Chapter 33,828 wordsPublic domain

We stay at Roseau only long enough to land the mails, and wonder at the loveliness of the island. A beautifully wrinkled mass of green and blue and gray;--a strangely abrupt peaking and heaping of the land. Behind the green heights loom the blues; behind these the grays--all pinnacled against the sky-glow--thrusting up through gaps or behind promontories. Indescribably exquisite the foldings and hollowings of the emerald coast. In glen and vale the color of cane-fields shines like a pooling of fluid bronze, as if the luminous essence of the hill tints had been dripping down and clarifying there. Far to our left, a bright green spur pierces into the now turquoise sea; and beyond it, a beautiful mountain form, blue and curved like a hip, slopes seaward, showing lighted wrinkles here and there, of green. And from the foreground, against the blue of the softly outlined shape, cocoa-palms are curving,--all sharp and shining in the sun.

... Another hour; and Martinique looms before us. At first it appears all gray, a vapory gray; then it becomes bluish-gray; then all green.

It is another of the beautiful volcanic family: it owns the same hill shapes with which we have already become acquainted; its uppermost height is hooded with the familiar cloud; we see the same gold-yellow plains, the same wonderful varieties of verdancy, the same long green spins reaching out into the sea,--doubtless formed by old lava torrents. But all this is now repeated for us more imposingly, more grandiosely;--it is wrought upon a larger scale than anything we have yet seen. The semicircular sweep of the harbor, dominated by the eternally veiled summit of the Montagne Pelée (misnamed, since it is green to the very clouds), from which the land slopes down on either hand to the sea by gigantic undulations, is one of the fairest sights that human eye can gaze upon. Thus viewed, the whole island shape is a mass of green, with purplish streaks and shadowings here and there: glooms of forest-hollows, or moving umbrages of cloud. The city of St. Pierre, on the edge of the land, looks as if it had slid down the hill behind it, so strangely do the streets come tumbling to the port in cascades of masonry,--with a red billowing of tiled roofs over all, and enormous palms poking up through it,--higher even than the creamy white twin towers of its cathedral.

We anchor in limpid blue water; the cannon-shot is answered by a prolonged thunder-dapping of mountain echo.

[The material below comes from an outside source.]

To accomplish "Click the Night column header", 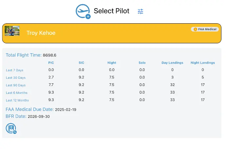I will tap(112, 63).
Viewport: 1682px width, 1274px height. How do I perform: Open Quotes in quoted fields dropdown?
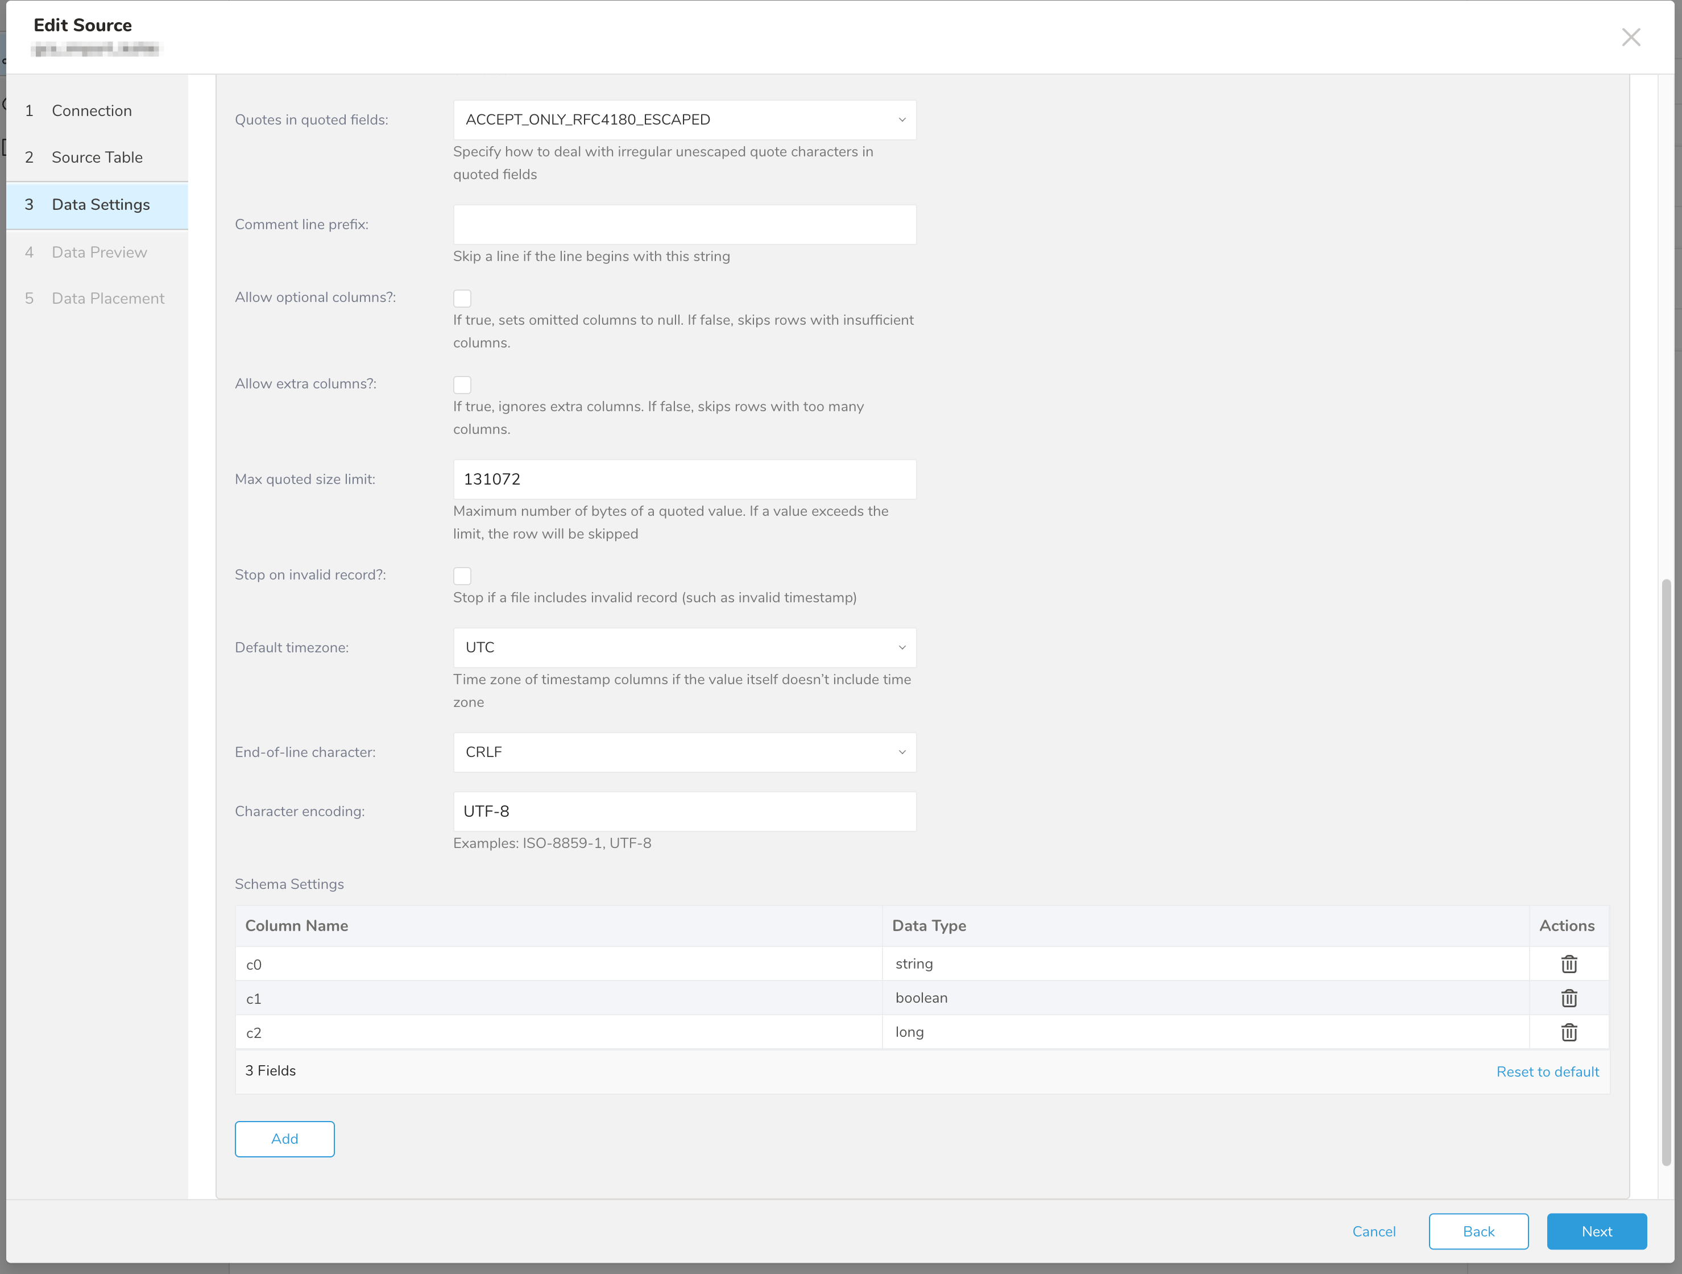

Then from the shore a curious flotilla bears down upon us. There is one boat, two or three canoes; but the bulk of the craft are simply wooden frames,--flat-bottomed structures, made from shipping-cases or lard-boxes, with triangular ends. In these sit naked boys,--boys between ten and fourteen years of age,--varying in color from a fine clear yellow to a deep reddish-brown or chocolate tint. They row with two little square, flat pieces of wood for paddles, clutched in each hand; and these lid-shaped things are dipped into the water on either side with absolute precision, in perfect time,--all the pairs of little naked arms seeming moved by a single impulse. There is much unconscious grace in this paddling, as well as skill. Then all about the ship these ridiculous little boats begin to describe circles,--crossing and intercrossing so closely as almost to bring them into collision, yet never touching. The boys have simply come out to dive for coins they expect passengers to fling to them. All are chattering creole, laughing and screaming shrilly; every eye, quick and bright as a bird's, watches the faces of the passengers on deck. "'Tention-là!" shriek a dozen soprani. Some passenger's fingers have entered his vest-pocket, and the boys are on the alert. Through the air, twirling and glittering, tumbles an English shilling, and drops into the deep water beyond the little fleet. Instantly all the lads leap, scramble, topple headforemost out of their little tubs, and dive in pursuit. In the blue water their lithe figures look perfectly red,--all but the soles of their upturned feet, which show nearly white. Almost immediately they all rise again: one holds up at arm's length above the water the recovered coin, and then puts it into his mouth for safe-keeping. Coin after coin is thrown in, and as speedily brought up; a shower of small silver follows, and not a piece is lost. These lads move through the water without apparent effort, with the suppleness of fishes. Most are decidedly fine-looking boys, with admirably rounded limbs, delicately formed extremities. The best diver and swiftest swimmer, however, is a red lad;--his face is rather commonplace, but his slim body has the grace of an antique bronze.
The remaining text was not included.